Rows on where targets appear
-- Begin --
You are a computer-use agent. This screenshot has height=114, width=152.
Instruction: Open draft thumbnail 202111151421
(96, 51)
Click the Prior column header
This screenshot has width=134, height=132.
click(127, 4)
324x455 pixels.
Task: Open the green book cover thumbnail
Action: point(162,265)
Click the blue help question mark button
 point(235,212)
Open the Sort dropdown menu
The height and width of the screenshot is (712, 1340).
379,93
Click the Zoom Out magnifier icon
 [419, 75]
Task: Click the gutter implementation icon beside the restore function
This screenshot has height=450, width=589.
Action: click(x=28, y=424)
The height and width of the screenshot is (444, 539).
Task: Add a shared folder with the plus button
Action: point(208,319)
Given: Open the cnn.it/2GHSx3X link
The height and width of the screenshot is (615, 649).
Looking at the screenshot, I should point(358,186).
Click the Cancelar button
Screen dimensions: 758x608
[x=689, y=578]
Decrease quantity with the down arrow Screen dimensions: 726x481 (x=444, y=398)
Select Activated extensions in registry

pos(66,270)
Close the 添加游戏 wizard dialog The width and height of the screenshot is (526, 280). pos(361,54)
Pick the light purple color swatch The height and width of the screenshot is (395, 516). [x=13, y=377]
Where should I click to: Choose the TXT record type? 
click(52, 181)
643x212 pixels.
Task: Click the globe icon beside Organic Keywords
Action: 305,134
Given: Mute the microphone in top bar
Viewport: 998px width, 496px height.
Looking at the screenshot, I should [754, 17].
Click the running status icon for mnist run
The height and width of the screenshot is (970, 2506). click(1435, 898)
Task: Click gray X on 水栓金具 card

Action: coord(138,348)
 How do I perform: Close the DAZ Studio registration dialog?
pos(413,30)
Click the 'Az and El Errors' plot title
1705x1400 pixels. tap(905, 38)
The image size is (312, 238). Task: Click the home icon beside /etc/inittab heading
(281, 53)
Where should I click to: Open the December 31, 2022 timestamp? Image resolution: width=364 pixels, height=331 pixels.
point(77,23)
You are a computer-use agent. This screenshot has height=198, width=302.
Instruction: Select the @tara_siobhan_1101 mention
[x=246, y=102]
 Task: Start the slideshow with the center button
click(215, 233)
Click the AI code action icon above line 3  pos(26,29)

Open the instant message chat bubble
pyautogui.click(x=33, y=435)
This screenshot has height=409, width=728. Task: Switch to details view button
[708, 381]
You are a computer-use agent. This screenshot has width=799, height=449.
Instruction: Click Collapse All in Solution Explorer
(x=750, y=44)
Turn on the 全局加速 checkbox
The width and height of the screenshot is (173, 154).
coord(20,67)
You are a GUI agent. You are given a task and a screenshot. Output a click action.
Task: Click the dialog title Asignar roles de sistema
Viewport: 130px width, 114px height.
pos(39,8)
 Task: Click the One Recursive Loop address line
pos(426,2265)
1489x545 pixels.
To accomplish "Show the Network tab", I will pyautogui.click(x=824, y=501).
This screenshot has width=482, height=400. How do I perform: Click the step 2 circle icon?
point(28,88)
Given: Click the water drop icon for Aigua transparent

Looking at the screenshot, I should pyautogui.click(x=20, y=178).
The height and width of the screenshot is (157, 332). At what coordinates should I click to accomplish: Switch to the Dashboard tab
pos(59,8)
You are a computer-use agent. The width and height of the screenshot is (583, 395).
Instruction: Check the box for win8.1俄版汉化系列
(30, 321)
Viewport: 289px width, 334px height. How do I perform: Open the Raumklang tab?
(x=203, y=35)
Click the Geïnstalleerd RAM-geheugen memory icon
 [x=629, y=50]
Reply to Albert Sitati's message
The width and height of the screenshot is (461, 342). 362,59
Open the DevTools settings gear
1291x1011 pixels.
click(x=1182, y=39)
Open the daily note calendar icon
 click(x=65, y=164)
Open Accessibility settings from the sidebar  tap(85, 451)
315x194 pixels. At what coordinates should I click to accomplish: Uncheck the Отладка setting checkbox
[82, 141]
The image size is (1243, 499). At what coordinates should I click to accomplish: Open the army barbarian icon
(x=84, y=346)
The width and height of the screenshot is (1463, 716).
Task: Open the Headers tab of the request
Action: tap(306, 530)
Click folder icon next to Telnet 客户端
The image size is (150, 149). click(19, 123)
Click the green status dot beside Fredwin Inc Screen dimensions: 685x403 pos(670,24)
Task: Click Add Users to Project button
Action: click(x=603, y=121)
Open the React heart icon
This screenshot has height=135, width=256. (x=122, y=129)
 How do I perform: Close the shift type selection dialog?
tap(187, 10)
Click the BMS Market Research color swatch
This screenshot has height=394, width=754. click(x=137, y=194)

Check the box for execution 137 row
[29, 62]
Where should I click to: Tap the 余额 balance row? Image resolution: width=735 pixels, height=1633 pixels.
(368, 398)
-- End --
● **WORK TO DO**: Rewrite all of the entries above, substituting "Where do I click to" for every "Where should I click to" and leaving everything else unchanged.

● **FULL SOLUTION**:
You are a computer-use agent. This screenshot has height=114, width=152.
Instruction: Open draft thumbnail 202111151421
(96, 51)
Click the Prior column header
This screenshot has width=134, height=132.
click(127, 4)
324x455 pixels.
Task: Open the green book cover thumbnail
Action: point(162,265)
Click the blue help question mark button
 point(235,212)
Open the Sort dropdown menu
The height and width of the screenshot is (712, 1340).
379,93
Click the Zoom Out magnifier icon
 [419, 75]
Task: Click the gutter implementation icon beside the restore function
This screenshot has height=450, width=589.
Action: click(x=28, y=424)
The height and width of the screenshot is (444, 539).
Task: Add a shared folder with the plus button
Action: point(208,319)
Given: Open the cnn.it/2GHSx3X link
The height and width of the screenshot is (615, 649).
Looking at the screenshot, I should point(358,186).
Click the Cancelar button
Screen dimensions: 758x608
[x=689, y=578]
Decrease quantity with the down arrow Screen dimensions: 726x481 (x=444, y=398)
Select Activated extensions in registry

pos(66,270)
Close the 添加游戏 wizard dialog The width and height of the screenshot is (526, 280). pos(361,54)
Pick the light purple color swatch The height and width of the screenshot is (395, 516). [x=13, y=377]
Where do I click to: Choose the TXT record type? 
click(52, 181)
643x212 pixels.
Task: Click the globe icon beside Organic Keywords
Action: 305,134
Given: Mute the microphone in top bar
Viewport: 998px width, 496px height.
Looking at the screenshot, I should [754, 17].
Click the running status icon for mnist run
The height and width of the screenshot is (970, 2506). click(1435, 898)
Task: Click gray X on 水栓金具 card

Action: coord(138,348)
 How do I perform: Close the DAZ Studio registration dialog?
pos(413,30)
Click the 'Az and El Errors' plot title
1705x1400 pixels. tap(905, 38)
The image size is (312, 238). Task: Click the home icon beside /etc/inittab heading
(281, 53)
Where do I click to: Open the December 31, 2022 timestamp? Image resolution: width=364 pixels, height=331 pixels.
point(77,23)
You are a computer-use agent. This screenshot has height=198, width=302.
Instruction: Select the @tara_siobhan_1101 mention
[x=246, y=102]
 Task: Start the slideshow with the center button
click(215, 233)
Click the AI code action icon above line 3  pos(26,29)

Open the instant message chat bubble
pyautogui.click(x=33, y=435)
This screenshot has height=409, width=728. Task: Switch to details view button
[708, 381]
You are a computer-use agent. This screenshot has width=799, height=449.
Instruction: Click Collapse All in Solution Explorer
(x=750, y=44)
Turn on the 全局加速 checkbox
The width and height of the screenshot is (173, 154).
coord(20,67)
You are a GUI agent. You are given a task and a screenshot. Output a click action.
Task: Click the dialog title Asignar roles de sistema
Viewport: 130px width, 114px height.
pos(39,8)
 Task: Click the One Recursive Loop address line
pos(426,2265)
1489x545 pixels.
To accomplish "Show the Network tab", I will pyautogui.click(x=824, y=501).
This screenshot has width=482, height=400. How do I perform: Click the step 2 circle icon?
point(28,88)
Given: Click the water drop icon for Aigua transparent

Looking at the screenshot, I should pyautogui.click(x=20, y=178).
The height and width of the screenshot is (157, 332). At what coordinates should I click to accomplish: Switch to the Dashboard tab
pos(59,8)
You are a computer-use agent. The width and height of the screenshot is (583, 395).
Instruction: Check the box for win8.1俄版汉化系列
(30, 321)
Viewport: 289px width, 334px height. How do I perform: Open the Raumklang tab?
(x=203, y=35)
Click the Geïnstalleerd RAM-geheugen memory icon
 [x=629, y=50]
Reply to Albert Sitati's message
The width and height of the screenshot is (461, 342). 362,59
Open the DevTools settings gear
1291x1011 pixels.
click(x=1182, y=39)
Open the daily note calendar icon
 click(x=65, y=164)
Open Accessibility settings from the sidebar  tap(85, 451)
315x194 pixels. At what coordinates should I click to accomplish: Uncheck the Отладка setting checkbox
[82, 141]
The image size is (1243, 499). At what coordinates should I click to accomplish: Open the army barbarian icon
(x=84, y=346)
The width and height of the screenshot is (1463, 716).
Task: Open the Headers tab of the request
Action: tap(306, 530)
Click folder icon next to Telnet 客户端
The image size is (150, 149). click(19, 123)
Click the green status dot beside Fredwin Inc Screen dimensions: 685x403 pos(670,24)
Task: Click Add Users to Project button
Action: click(x=603, y=121)
Open the React heart icon
This screenshot has height=135, width=256. (x=122, y=129)
 How do I perform: Close the shift type selection dialog?
tap(187, 10)
Click the BMS Market Research color swatch
This screenshot has height=394, width=754. click(x=137, y=194)

Check the box for execution 137 row
[29, 62]
Where do I click to: Tap the 余额 balance row? Image resolution: width=735 pixels, height=1633 pixels.
(368, 398)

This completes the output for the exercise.